━━━ Data listing ━━━

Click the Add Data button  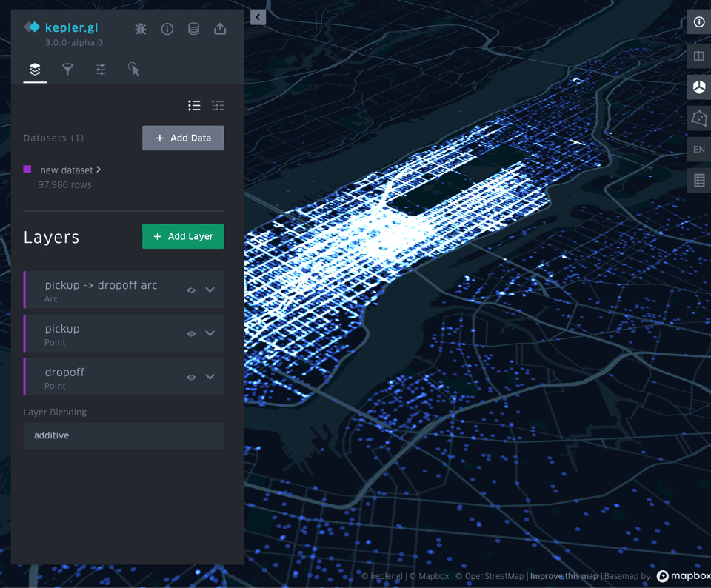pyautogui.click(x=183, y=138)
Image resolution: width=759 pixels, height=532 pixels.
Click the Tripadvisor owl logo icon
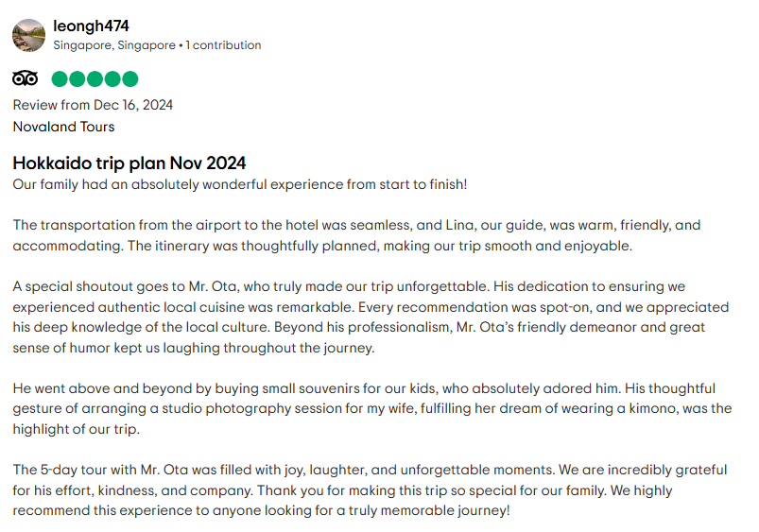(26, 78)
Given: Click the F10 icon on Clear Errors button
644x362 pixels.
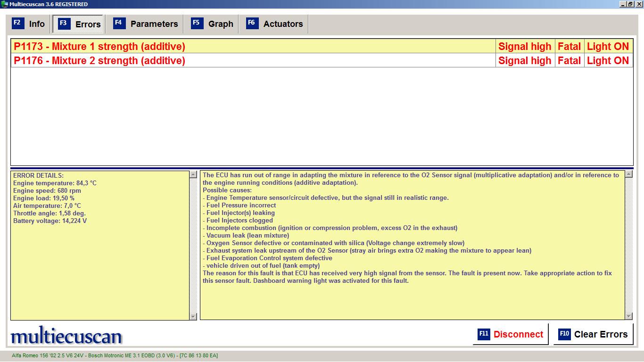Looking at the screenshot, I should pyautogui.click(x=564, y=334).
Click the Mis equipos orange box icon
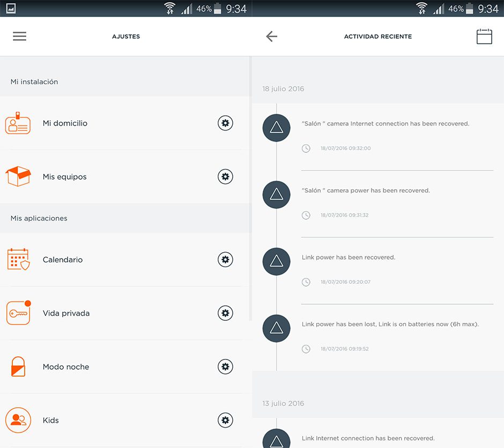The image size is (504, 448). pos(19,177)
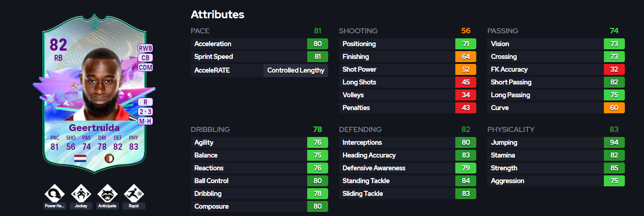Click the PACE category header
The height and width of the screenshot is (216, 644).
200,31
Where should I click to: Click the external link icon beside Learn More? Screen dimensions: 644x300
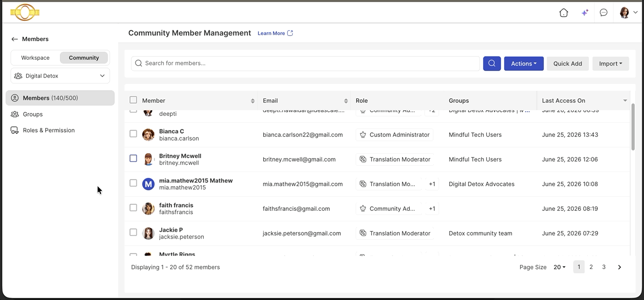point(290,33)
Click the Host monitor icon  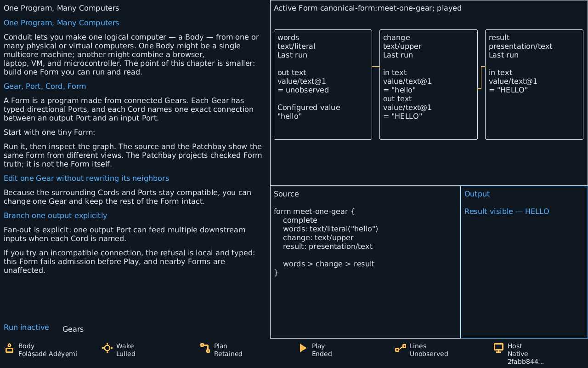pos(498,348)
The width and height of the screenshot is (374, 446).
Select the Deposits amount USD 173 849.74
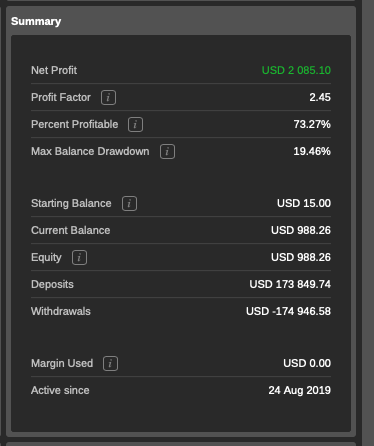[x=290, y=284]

━━━
━━━ Data listing ━━━

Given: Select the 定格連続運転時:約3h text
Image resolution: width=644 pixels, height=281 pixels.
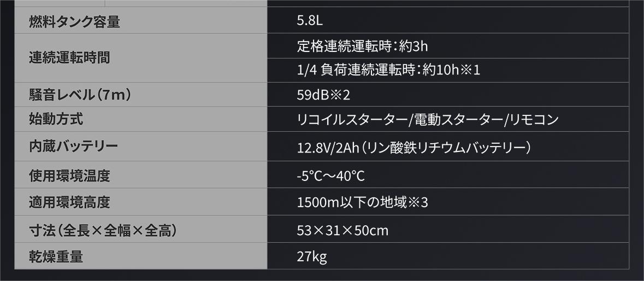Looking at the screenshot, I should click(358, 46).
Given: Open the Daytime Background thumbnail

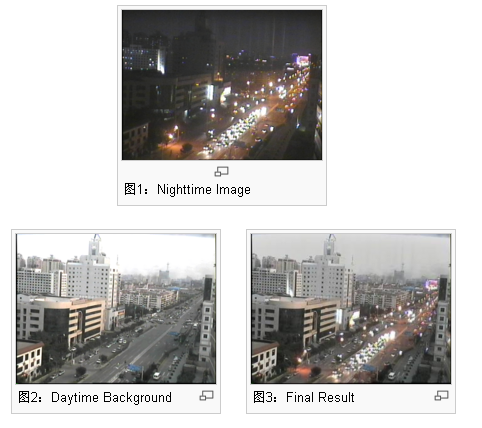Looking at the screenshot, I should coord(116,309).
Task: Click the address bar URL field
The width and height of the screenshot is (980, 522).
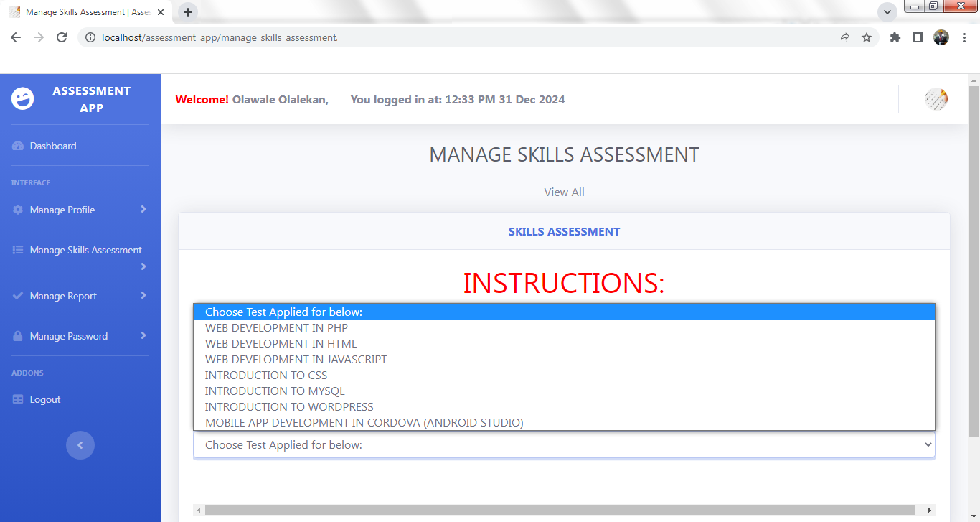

━━━

• What the task asks: Starting at the line above that holds "Image resolution: width=644", return each line up to and including the one that holds "The width and height of the screenshot is (980, 522).", exactly as written, minus any pictures.

• Task solution:
Image resolution: width=644 pixels, height=281 pixels.
Looking at the screenshot, I should click(358, 46).
Given: Open the Daytime Background thumbnail

Looking at the screenshot, I should coord(116,309).
Task: Click the address bar URL field
The width and height of the screenshot is (980, 522).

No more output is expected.